Comer v. Stewart, CV-94-1469-PHX-ROS.

Decision Date16 October 2002
Docket NumberNo. CV-94-1469-PHX-ROS.,CV-94-1469-PHX-ROS.
Citation230 F.Supp.2d 1016
PartiesRobert Charles COMER, Petitioner, v. Terry STEWART, et al., Respondents.
CourtU.S. District Court — District of Arizona

Michael D. Kimerer, Holly R. Gieszl, Kimerer & Derrick PC, Phoenix, AZ, Peter James Eckerstrom, Denise I. Young, Julie Singleton Hall, Tucson, AZ, for Petitioner.

Michael L. Brodsky, Office of the Attorney General, John Presley Todd, Phoenix, AZ, for Respondents.


(Death Penalty)

SILVER, District Judge.

The Court issued an Order on June 20, 2002, announcing its decision and finding that Petitioner Robert Comer was competent to dismiss habeas counsel and to forego further legal review, and that he made these decisions voluntarily. The Court issued an opinion setting forth its findings of fact and conclusions of law on July 29, 2002. This amended opinion is issued to correct typographical and grammatical errors.


Petitioner Robert Charles Comer ("Mr.Comer") is an Arizona inmate sentenced to death for murder. Following the denial by this Court of his petition for capital habeas relief, he filed an appeal with the Ninth Circuit Court of Appeals. Respondents filed a motion to dismiss the appeal based on pro se letters written by Petitioner and mailed by him to their counsel reflecting his desire to terminate appointed habeas counsel's ("habeas counsel") representation, forego further legal review and proceed to execution. Petitioner also sent a pro se motion to dismiss his appeal to the Ninth Circuit. Habeas counsel objected to the motions and asked the Ninth Circuit to establish a procedure to determine whether Petitioner was competent to terminate representation and waive his appeal and whether his decisions were rendered involuntary because of his conditions of confinement. The Ninth Circuit granted habeas counsel's request, suspended ruling on Petitioner's motions pending remand to this Court for an evidentiary hearing regarding Petitioner's competency and the voluntariness of his decisions.
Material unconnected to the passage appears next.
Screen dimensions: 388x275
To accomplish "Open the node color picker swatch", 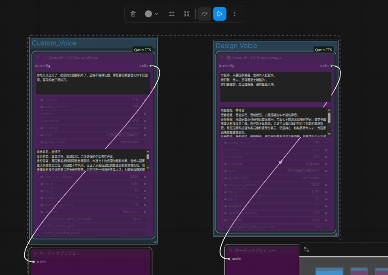I will [151, 14].
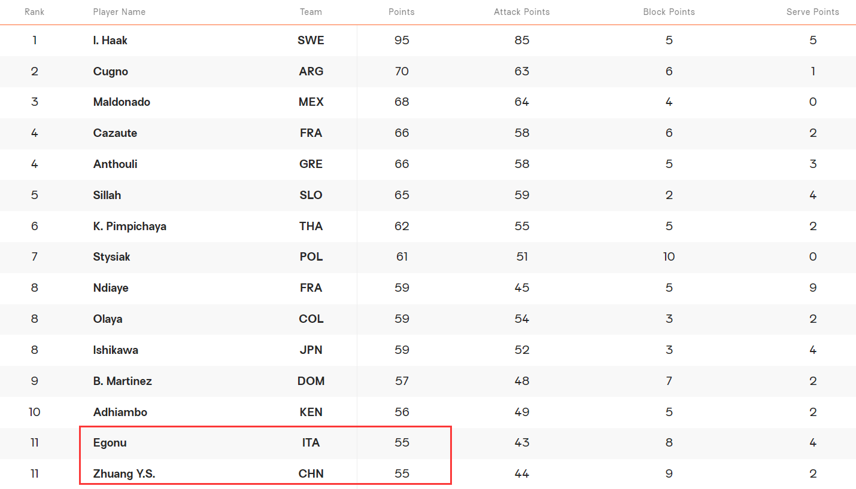Viewport: 856px width, 489px height.
Task: Open Stysiak's player row
Action: point(111,257)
An evidentiary hearing was conducted on March 26-28, 2002. Before discussing the evidence presented at the hearing and the legal basis for this Court's decisions, the Court summarizes the circumstances involved in the filing of this action, the appointment of counsel, the denial of habeas relief and appeal and pertinent post-remand events.

I. Procedural History

On July 19, 1994, Mr. Comer filed a motion for stay of execution with a petition for habeas relief and a motion for appointment of counsel, personally signed by him. (Dkt. 1.)1 The same day, a stay of execution was entered and John R. Hannah, then with the Federal Public Defender ("FPD"), and Peter Eckerstrom were appointed as counsel for Mr. Comer. On February 28, 1997, Denise I. Young of the FPD was substituted in place of Hannah. (Dkt. 105.) Mr. Comer filed an amended petition for habeas relief. (Dkt. 28.) The Court determined that certain of the claims in the amended petition were procedurally barred and that Mr. Comer was not entitled to relief on the merits of the remaining claims. (Dkts. 86 and 111.) Mr. Comer was granted a certificate of probable cause on March 3, 1998. (Dkt. 119.)
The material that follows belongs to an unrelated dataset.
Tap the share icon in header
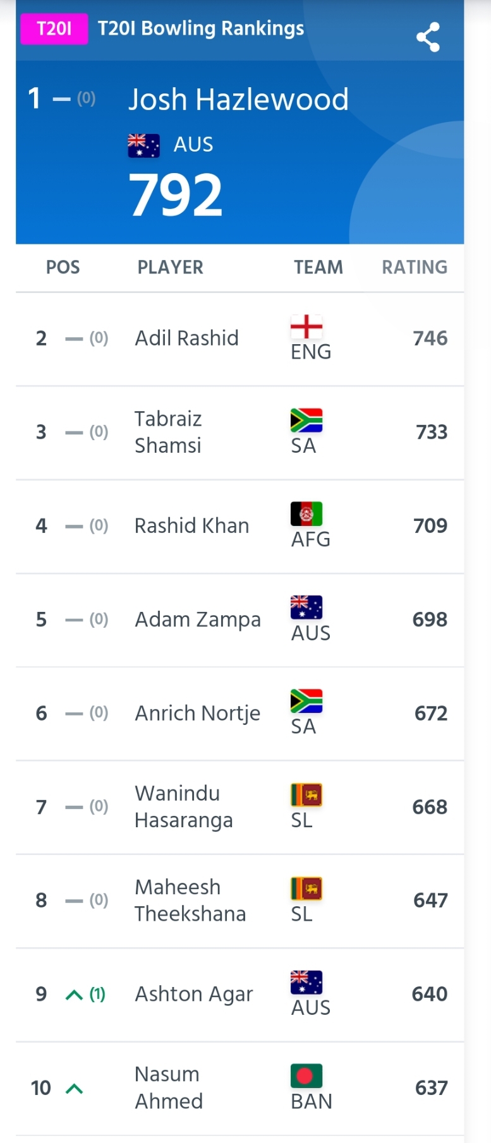This screenshot has height=1143, width=491. pos(428,37)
On June 6, 2000, the Ninth Circuit remanded this matter to this Court with instructions to hold an evidentiary hearing to determine whether Mr. Comer was competent to terminate representation by counsel and forego further legal review, and whether his conditions of confinement rendered those decisions involuntary. At that time, Mr. Comer had been an inmate in the custody of the Arizona Department of Corrections ("ADOC") for twelve years. Mr. Comer was housed in Cellblock 6 ("CB6") of the Arizona State Prison in Florence, Arizona, for several months in 1988. Between 1989 and 1996, Mr. Comer was housed in Special Management Unit I ("SMU I") in the Eyman Complex of the Arizona State Prison in Florence, Arizona. Since 1996, Mr. Comer has been housed in SMU II, also in the Eyman Complex.

On June 30, 2000, Julie Hall, formerly with the FPD, was substituted for the FPD as habeas co-counsel and filed a notice of appearance. (Dkt. 122.)

On or about July 18, 2000, Mr. Comer mailed pro se a letter to Assistant Arizona Attorney General Jon Anderson, who then represented Respondents.2 (Ex. A to Dkt. 123.) In the letter, Mr. Comer thanked Anderson for his efforts seeking dismissal of Mr. Comer's appeal and suggested that Anderson represent him in his efforts to dismiss his appeal. In those letters Mr. Comer claimed he did not want to meet with his lawyers; however, he acknowledged that his daughter had at some point asked him to meet with lawyers, which he did, and he acknowledged that he did "sign a few papers ... so Pete [Eckerstrom] can get paid." He further stated that he had only learned "a month ago or so" that his automatic direct appeal had ended some time before and that he had believed "those lawyers" with whom he had met were involved in the automatic direct appeal of his conviction. (Ex. A at 3 to Dkt. 123.) Mr. Comer accused habeas counsel of having disseminated lies about him by calling him "delusional" and "mentally damaged." (Id.) Mr. Comer provided Anderson with the names of corrections officers he thought could or would verify his competence. (Id.)

On July 20, 2000, Respondents filed a motion for determination of counsel for Mr. Comer based in part on one of Mr. Comer's letters. (Dkt. 123.) On July 25, 2000, Mr. Comer filed pro se motions to attend any and all proceedings, and to either substitute new counsel or to allow him to represent himself. (Dkts. 124 and 126.)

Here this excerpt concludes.